- **Aim of the exercise**
Go through the records line by line from the top and repeat each one exactly, ending with the line that contains "Click into the".

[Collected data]
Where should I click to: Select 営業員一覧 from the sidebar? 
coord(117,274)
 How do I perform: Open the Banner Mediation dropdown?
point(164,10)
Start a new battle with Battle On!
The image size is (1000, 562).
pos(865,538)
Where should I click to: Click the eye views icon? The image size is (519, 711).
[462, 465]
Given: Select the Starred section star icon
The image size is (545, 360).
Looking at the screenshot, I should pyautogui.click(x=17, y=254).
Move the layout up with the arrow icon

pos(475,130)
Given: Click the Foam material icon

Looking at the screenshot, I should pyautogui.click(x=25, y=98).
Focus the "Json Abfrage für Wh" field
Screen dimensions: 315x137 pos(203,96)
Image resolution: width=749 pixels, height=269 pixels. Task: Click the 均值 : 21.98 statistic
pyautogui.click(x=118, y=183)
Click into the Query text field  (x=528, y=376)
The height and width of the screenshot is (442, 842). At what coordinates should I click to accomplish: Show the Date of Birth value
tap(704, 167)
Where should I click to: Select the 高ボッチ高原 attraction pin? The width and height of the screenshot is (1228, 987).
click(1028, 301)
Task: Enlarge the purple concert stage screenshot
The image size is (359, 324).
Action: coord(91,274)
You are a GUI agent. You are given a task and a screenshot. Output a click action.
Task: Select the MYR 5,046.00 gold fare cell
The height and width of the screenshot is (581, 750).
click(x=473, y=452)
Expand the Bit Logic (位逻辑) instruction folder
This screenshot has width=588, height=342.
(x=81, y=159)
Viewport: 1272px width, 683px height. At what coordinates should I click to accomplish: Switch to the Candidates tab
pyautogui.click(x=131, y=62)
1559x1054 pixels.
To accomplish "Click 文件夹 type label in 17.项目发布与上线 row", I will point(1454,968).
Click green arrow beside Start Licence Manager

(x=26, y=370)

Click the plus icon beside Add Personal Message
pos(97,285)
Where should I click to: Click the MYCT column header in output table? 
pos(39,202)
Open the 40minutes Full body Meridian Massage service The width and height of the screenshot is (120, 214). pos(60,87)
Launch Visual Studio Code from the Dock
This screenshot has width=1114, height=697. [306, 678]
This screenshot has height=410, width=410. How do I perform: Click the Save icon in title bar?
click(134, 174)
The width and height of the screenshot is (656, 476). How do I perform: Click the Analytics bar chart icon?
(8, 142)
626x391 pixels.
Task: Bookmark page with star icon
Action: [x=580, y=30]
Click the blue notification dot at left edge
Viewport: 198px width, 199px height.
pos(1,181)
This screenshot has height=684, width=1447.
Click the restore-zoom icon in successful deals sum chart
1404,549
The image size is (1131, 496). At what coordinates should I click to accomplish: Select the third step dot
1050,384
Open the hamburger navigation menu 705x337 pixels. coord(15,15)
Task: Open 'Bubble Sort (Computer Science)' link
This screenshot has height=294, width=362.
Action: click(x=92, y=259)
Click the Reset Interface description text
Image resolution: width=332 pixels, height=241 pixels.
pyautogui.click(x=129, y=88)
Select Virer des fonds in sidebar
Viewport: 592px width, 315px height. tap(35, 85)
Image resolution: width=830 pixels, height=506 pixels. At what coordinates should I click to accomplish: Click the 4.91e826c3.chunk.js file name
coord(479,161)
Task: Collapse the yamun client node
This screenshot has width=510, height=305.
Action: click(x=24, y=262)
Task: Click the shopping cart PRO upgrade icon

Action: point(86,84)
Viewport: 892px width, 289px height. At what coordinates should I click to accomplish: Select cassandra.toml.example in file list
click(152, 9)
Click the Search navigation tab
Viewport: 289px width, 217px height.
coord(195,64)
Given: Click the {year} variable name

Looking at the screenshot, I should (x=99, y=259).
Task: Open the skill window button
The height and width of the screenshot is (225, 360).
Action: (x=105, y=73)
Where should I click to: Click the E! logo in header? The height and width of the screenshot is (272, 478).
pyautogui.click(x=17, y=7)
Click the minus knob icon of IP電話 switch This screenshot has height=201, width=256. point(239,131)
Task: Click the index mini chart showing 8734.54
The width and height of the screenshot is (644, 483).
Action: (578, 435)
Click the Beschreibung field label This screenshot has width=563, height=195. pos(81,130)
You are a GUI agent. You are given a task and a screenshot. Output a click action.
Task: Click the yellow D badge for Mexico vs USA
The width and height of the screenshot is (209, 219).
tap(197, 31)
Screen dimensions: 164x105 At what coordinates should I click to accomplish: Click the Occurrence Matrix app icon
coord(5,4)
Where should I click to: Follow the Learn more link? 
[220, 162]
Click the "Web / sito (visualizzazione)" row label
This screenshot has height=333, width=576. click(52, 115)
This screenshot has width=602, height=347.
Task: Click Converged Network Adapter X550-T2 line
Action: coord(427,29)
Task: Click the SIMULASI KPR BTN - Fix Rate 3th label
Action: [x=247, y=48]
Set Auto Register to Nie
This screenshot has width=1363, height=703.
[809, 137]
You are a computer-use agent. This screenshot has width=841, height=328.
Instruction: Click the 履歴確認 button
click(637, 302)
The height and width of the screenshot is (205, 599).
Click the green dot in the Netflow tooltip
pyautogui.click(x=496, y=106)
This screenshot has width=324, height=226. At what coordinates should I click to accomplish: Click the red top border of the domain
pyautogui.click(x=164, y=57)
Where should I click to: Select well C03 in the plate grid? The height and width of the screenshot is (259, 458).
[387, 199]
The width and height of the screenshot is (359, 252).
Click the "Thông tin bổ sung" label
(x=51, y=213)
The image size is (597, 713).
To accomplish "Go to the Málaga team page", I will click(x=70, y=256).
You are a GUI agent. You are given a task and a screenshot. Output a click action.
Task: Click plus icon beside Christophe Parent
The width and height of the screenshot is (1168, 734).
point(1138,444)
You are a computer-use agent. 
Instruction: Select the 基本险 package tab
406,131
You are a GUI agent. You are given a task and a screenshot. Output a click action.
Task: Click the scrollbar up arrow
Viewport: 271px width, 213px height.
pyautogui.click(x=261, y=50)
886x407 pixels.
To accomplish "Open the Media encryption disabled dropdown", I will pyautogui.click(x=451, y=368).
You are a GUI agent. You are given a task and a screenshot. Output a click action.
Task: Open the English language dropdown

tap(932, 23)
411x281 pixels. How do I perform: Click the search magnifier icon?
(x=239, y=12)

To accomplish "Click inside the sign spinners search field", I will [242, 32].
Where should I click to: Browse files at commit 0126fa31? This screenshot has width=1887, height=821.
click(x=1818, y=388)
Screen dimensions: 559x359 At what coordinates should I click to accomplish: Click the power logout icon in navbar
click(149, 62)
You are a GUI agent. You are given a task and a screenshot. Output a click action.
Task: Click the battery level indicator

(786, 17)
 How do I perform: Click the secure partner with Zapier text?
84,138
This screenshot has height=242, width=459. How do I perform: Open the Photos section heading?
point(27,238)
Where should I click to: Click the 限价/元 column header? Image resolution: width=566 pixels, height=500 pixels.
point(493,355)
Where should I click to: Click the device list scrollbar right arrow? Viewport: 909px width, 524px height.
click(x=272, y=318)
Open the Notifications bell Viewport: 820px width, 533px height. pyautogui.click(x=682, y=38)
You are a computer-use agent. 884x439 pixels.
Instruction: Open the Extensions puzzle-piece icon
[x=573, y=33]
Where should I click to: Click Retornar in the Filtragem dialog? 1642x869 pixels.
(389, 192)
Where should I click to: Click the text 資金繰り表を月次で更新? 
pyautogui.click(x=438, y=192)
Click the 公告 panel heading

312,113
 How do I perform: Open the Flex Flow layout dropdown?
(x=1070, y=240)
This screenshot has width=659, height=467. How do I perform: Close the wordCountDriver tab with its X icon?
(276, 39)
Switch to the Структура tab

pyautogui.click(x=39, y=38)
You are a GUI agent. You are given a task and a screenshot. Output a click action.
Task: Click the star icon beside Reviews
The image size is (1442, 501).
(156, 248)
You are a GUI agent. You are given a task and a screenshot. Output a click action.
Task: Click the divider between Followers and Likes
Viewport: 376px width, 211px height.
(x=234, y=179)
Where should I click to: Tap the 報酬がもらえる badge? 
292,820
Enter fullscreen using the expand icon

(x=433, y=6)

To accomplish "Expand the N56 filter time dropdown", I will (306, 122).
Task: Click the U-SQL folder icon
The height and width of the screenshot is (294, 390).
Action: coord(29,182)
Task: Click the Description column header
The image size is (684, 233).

- **Solution for this exercise**
Where should I click to: Select 営業員一覧 from the sidebar? 
coord(117,274)
 How do I perform: Open the Banner Mediation dropdown?
point(164,10)
Start a new battle with Battle On!
The image size is (1000, 562).
pos(865,538)
Where should I click to: Click the eye views icon? The image size is (519, 711).
[462, 465]
Given: Select the Starred section star icon
The image size is (545, 360).
Looking at the screenshot, I should pyautogui.click(x=17, y=254).
Move the layout up with the arrow icon

pos(475,130)
Given: Click the Foam material icon

Looking at the screenshot, I should pyautogui.click(x=25, y=98).
Focus the "Json Abfrage für Wh" field
Screen dimensions: 315x137 pos(203,96)
Image resolution: width=749 pixels, height=269 pixels. Task: Click the 均值 : 21.98 statistic
pyautogui.click(x=118, y=183)
Click into the Query text field  (x=528, y=376)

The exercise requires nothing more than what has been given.